Angry Greek farmers ready to ‘paralyse’ the country

Agriculture & Food

Angry Greek farmers ready to ‘paralyse’ the country

A sheep farmer in Lesbos.

[Bryan Ledgard/Flickr]

Greek farmers are determined to organize massive demonstrations across the country in order to protest against the “unfair” and “brutal” tax hikes that Alexis Tsipras government is pushing through.

The Panhellenic Coordinating Committee of Farmers and Breeders unanimously decided on Sunday (11 October) to take Greek farmers to the streets and “paralyse” the country. 

The bailout deal agreed on this summer between Athens and its international creditors has brought on a wave of tax hikes.

Heavy taxation on farmers

Rural Greece will also feel the effects of many new government budget measures, such as higher income tax rates, and larger advance payments on annual tax bills.

The Syriza-led government is being heavily criticized by the opposition parties for enacing measures that will deepen the Greek recession.

Greece is in recession for a fifth successive year, with varying projections for 2015.

“Greece’s recession will be lower than 2% [in 2015]. Maybe it will reach 1.5%. I think we will have a positive sign the first half of 2016,” Greece’s Minister of Economy, Giorgos Stathakis, recently said.
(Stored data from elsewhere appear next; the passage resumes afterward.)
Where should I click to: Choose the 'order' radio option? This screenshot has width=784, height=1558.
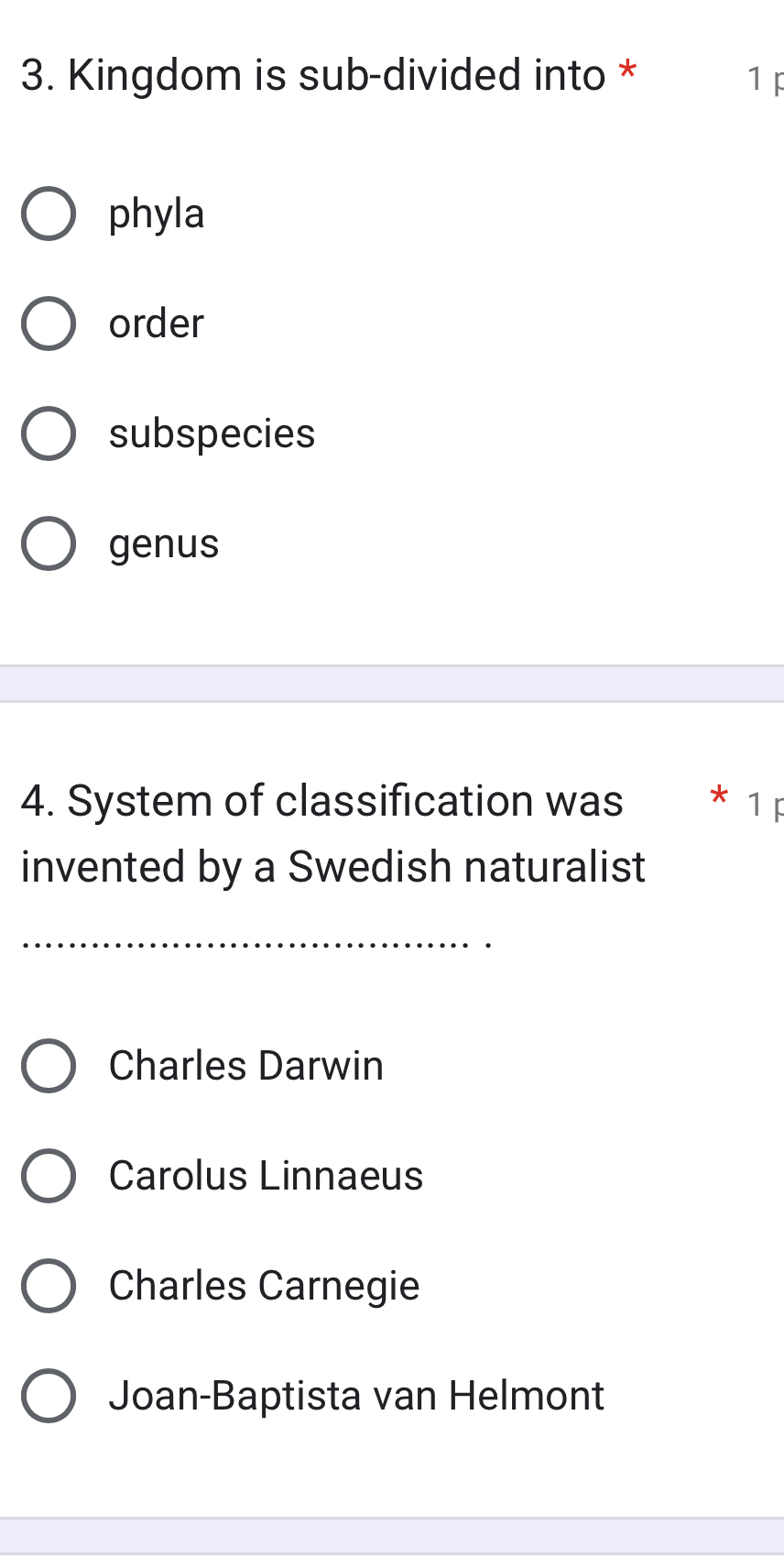[x=49, y=324]
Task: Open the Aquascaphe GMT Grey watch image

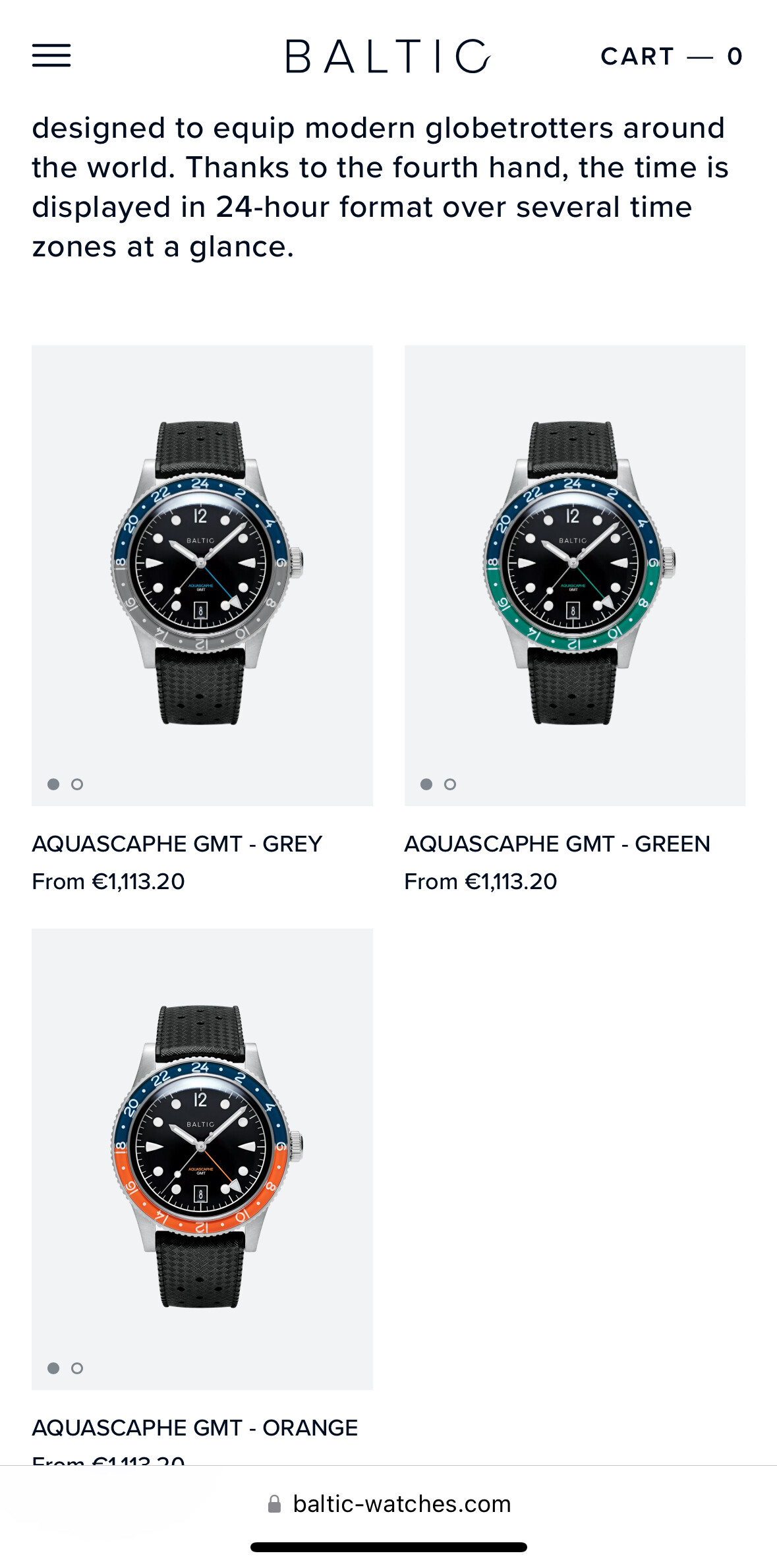Action: [202, 575]
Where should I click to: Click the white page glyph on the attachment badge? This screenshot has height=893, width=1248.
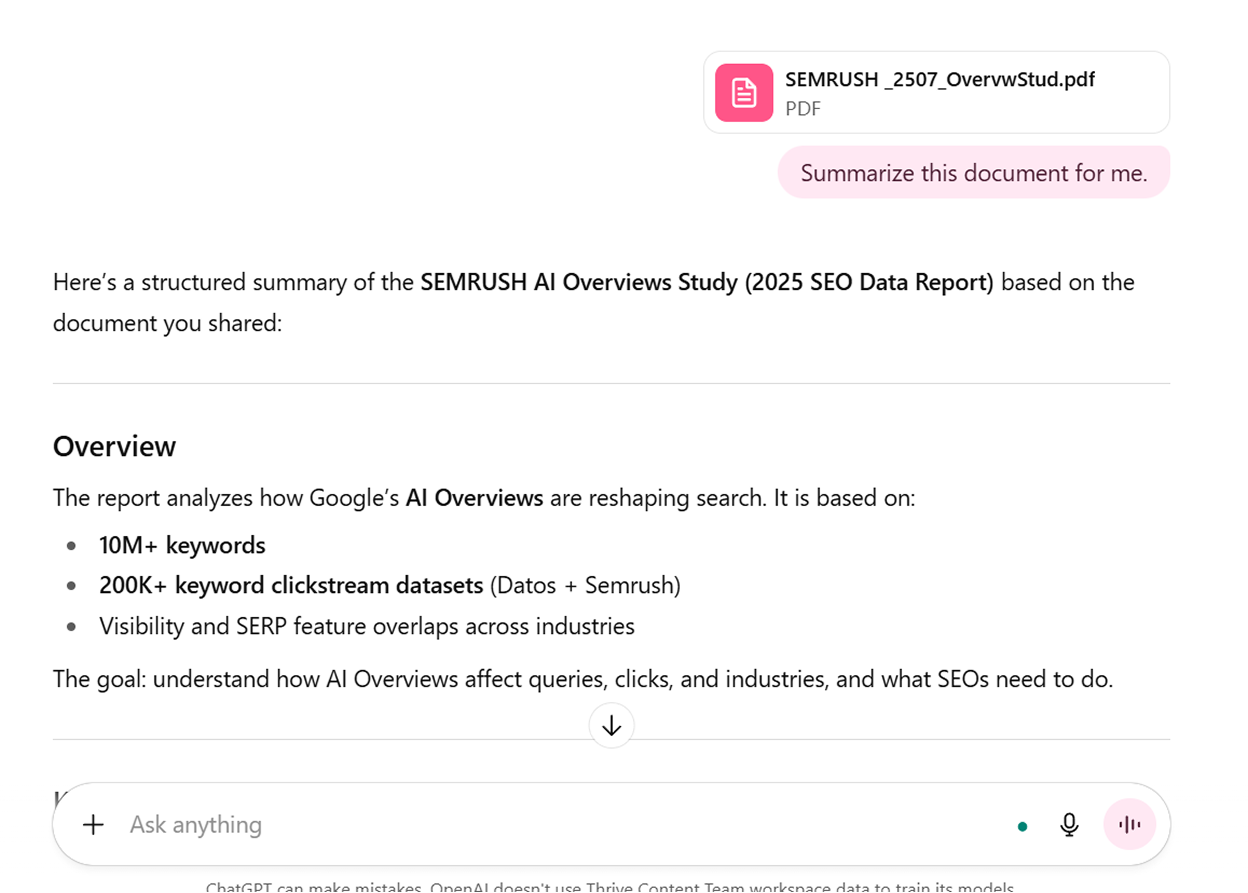point(743,91)
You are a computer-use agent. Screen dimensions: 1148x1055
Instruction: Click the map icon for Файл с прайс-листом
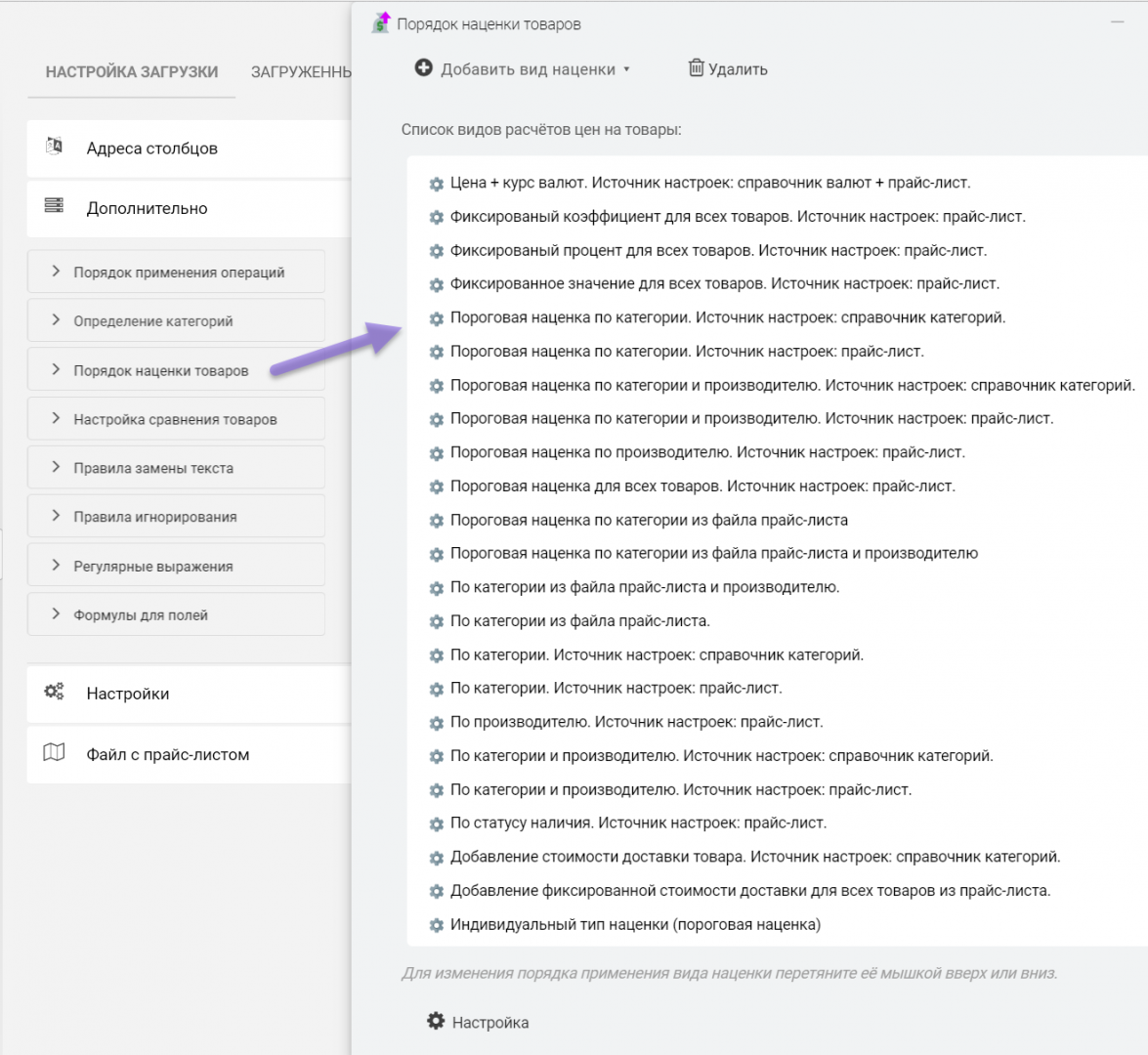coord(55,753)
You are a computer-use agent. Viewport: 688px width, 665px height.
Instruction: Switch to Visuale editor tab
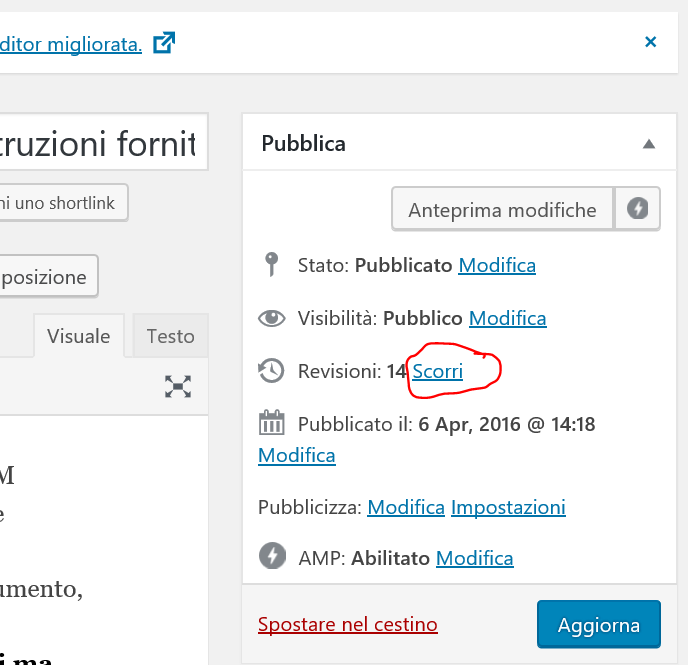78,336
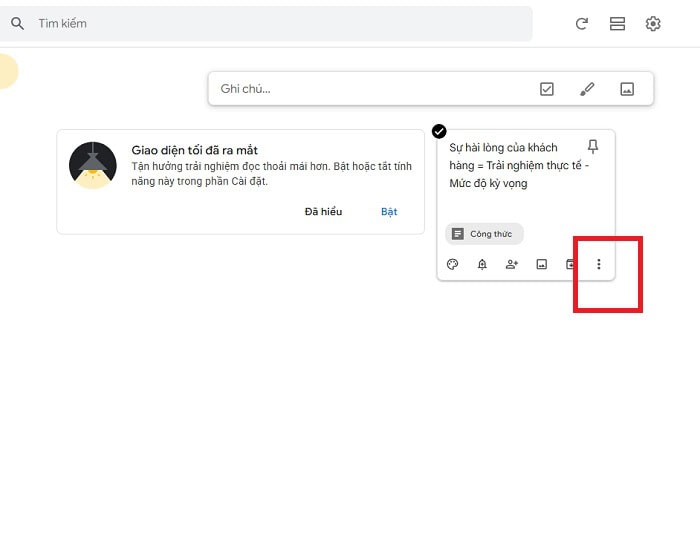Create a new note with image
Image resolution: width=700 pixels, height=538 pixels.
pyautogui.click(x=627, y=89)
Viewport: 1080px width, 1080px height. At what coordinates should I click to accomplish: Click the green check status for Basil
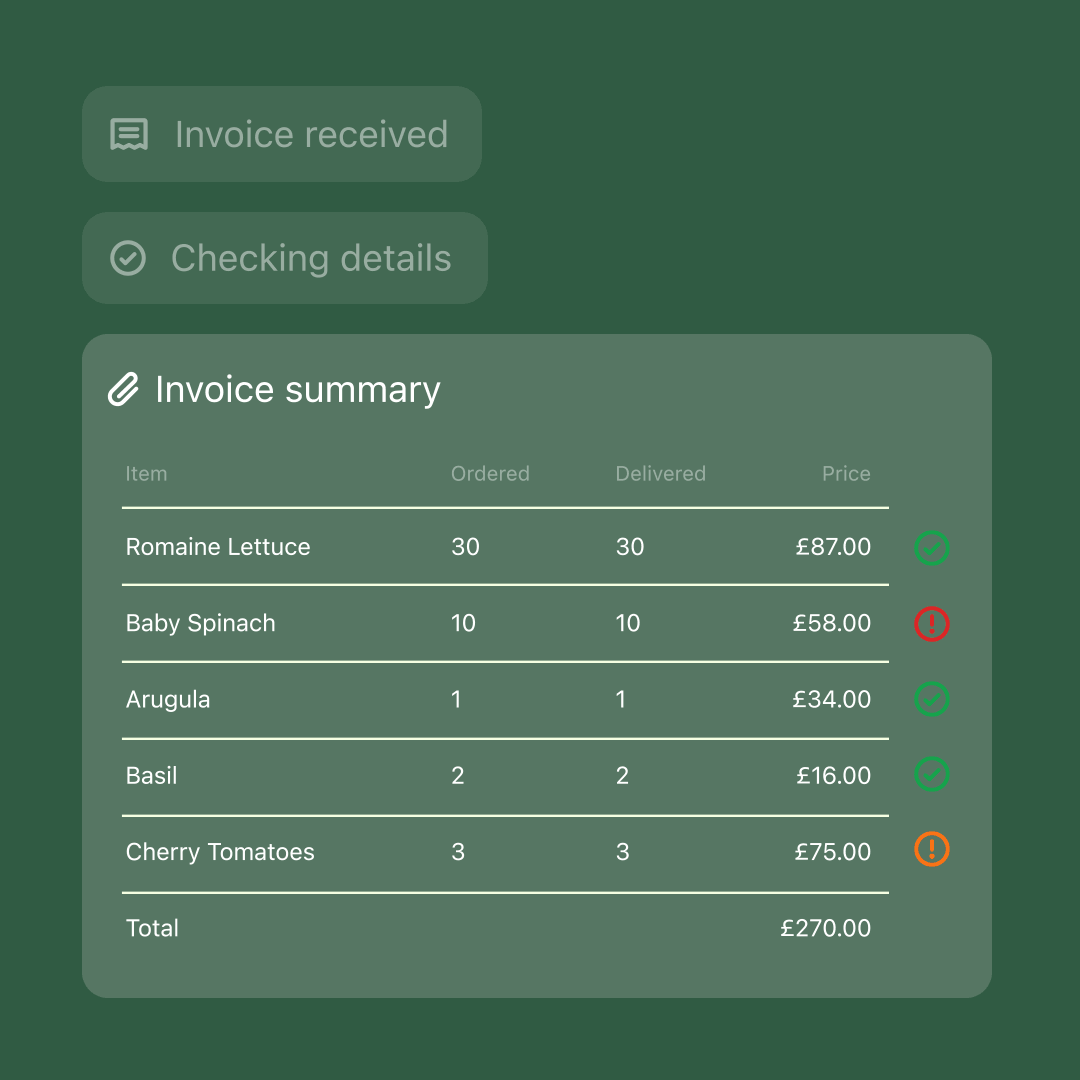click(931, 774)
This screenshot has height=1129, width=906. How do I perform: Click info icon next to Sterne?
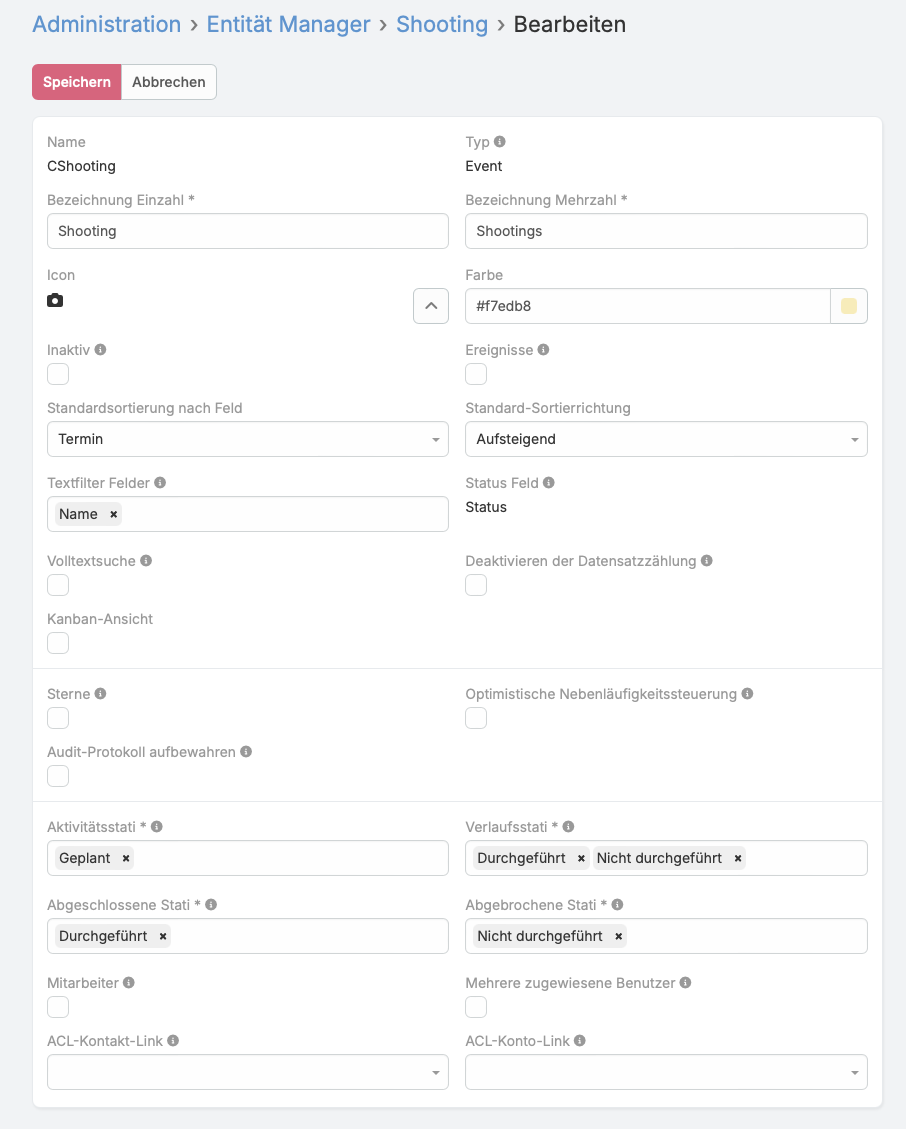(101, 694)
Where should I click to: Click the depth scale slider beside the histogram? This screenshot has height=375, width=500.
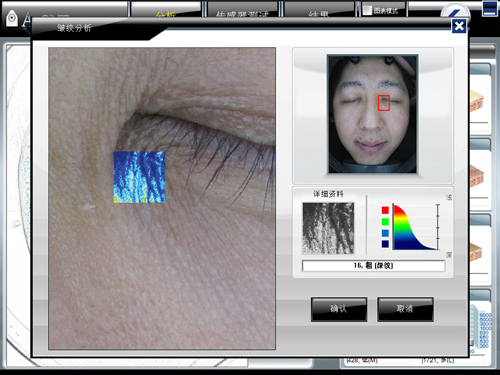click(438, 227)
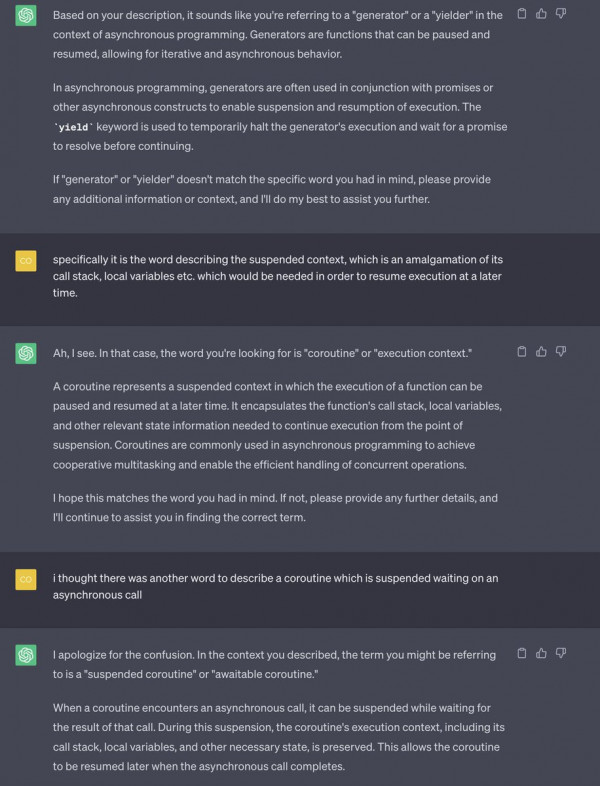Viewport: 600px width, 786px height.
Task: Click the inline yield code keyword
Action: pos(74,127)
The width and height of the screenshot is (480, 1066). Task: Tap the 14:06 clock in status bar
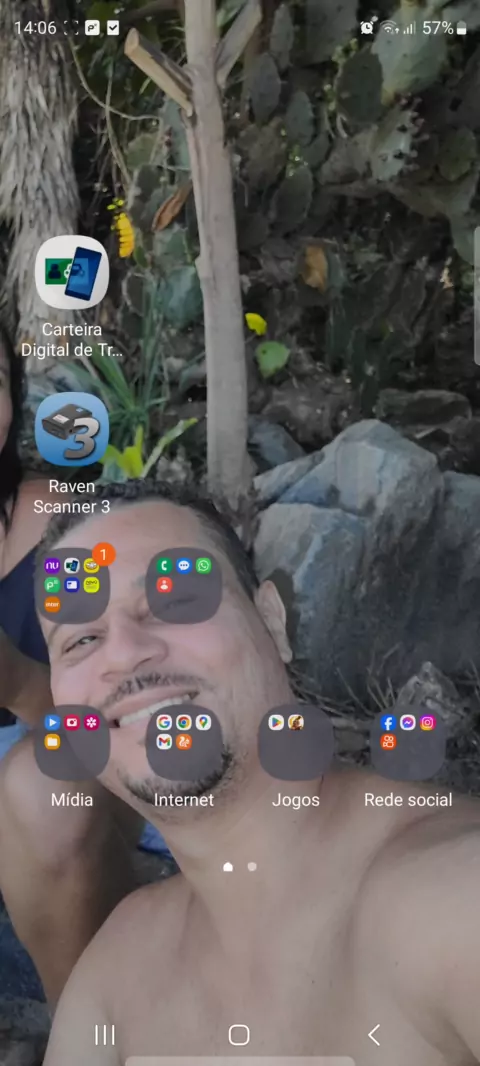click(x=35, y=28)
“Our tax will now reach 20% and 26% in 2017 from the current 13%”,said the union of Greek farmers and breeders.

Greek farmers will also have to pay a 100% advance tax, from 27.5% currently required, while a tax refund on fuel will be fully abolished.

In addition, their payments and the compensation will be taxed.

“This taxation is unfair and brutal […] it’s a headstone for our sector”, Greek farmers said.